Take each line of the entries below that contains "computer" and copy it.

------ SUPPLIED DATA

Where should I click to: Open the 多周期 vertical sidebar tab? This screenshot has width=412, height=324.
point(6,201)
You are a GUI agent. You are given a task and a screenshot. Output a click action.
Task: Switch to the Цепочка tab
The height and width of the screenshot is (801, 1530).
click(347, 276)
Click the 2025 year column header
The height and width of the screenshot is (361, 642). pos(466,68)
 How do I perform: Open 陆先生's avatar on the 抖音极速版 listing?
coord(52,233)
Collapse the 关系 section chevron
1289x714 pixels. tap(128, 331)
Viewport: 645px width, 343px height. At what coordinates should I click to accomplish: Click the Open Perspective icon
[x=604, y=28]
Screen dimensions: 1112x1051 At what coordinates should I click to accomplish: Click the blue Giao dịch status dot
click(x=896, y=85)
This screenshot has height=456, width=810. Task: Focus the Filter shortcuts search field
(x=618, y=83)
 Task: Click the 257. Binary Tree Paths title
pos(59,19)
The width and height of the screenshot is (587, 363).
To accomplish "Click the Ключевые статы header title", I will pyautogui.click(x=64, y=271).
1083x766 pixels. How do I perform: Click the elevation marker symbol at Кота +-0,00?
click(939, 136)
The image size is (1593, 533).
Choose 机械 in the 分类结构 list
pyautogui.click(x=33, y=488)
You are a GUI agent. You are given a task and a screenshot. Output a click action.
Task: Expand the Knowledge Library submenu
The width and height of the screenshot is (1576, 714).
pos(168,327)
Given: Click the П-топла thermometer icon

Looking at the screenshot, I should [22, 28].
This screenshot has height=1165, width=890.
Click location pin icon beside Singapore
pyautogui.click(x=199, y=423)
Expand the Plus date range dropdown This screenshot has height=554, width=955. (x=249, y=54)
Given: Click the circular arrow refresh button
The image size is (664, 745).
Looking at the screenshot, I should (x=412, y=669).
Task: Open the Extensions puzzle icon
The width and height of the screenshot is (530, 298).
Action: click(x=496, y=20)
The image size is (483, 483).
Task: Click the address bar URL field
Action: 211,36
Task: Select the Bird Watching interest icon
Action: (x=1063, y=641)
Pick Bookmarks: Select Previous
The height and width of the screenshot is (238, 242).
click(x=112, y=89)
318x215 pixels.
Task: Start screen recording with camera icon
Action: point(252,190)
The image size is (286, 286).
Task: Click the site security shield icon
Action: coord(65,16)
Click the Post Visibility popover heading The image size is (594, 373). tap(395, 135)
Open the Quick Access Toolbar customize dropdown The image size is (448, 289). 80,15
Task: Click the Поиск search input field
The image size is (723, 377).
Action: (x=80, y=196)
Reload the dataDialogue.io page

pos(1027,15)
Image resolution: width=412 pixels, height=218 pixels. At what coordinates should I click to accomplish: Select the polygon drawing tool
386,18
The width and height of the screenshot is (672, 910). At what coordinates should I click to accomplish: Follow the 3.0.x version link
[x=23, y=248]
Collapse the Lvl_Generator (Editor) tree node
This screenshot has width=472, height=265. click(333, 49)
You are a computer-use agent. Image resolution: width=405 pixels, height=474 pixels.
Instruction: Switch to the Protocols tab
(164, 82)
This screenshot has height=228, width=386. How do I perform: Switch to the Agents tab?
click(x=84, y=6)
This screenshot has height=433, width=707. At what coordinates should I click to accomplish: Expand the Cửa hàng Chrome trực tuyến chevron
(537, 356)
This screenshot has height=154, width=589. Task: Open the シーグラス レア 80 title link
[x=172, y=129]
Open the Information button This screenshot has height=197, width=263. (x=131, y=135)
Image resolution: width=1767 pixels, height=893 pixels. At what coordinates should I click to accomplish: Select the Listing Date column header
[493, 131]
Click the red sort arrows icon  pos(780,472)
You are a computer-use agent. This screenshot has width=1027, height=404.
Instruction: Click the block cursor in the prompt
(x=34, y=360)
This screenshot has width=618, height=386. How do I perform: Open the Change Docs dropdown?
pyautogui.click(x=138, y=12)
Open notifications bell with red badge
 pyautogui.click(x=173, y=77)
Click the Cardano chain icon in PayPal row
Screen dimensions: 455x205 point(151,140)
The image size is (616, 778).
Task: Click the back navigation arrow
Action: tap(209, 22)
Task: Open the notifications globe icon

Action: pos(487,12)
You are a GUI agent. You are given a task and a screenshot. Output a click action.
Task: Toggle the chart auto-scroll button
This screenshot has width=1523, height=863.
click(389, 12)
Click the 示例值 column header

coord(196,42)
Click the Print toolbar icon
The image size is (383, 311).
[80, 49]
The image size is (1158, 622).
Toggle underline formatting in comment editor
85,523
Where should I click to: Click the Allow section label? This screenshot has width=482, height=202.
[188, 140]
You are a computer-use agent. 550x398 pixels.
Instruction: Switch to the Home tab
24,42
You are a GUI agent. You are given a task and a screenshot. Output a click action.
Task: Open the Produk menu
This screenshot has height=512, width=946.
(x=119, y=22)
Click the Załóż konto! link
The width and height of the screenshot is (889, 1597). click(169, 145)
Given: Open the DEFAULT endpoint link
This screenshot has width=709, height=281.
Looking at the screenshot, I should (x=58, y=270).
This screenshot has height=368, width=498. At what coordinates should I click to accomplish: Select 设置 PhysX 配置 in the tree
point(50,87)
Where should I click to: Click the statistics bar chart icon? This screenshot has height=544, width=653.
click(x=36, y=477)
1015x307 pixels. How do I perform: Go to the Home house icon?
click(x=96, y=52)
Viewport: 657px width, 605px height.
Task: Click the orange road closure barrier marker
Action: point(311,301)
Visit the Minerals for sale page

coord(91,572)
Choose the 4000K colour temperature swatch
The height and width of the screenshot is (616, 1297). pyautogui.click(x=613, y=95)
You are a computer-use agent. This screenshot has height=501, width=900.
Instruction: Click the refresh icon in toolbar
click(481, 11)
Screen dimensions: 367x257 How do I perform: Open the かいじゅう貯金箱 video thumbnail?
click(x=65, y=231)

------------

• ANSWER TO THE PROBLEM:
You are a computer-use agent. Image resolution: width=405 pixels, height=474 pixels.
You are a computer-use agent. This screenshot has width=1027, height=404.
You are a computer-use agent. 550x398 pixels.
You are a computer-use agent. This screenshot has height=501, width=900.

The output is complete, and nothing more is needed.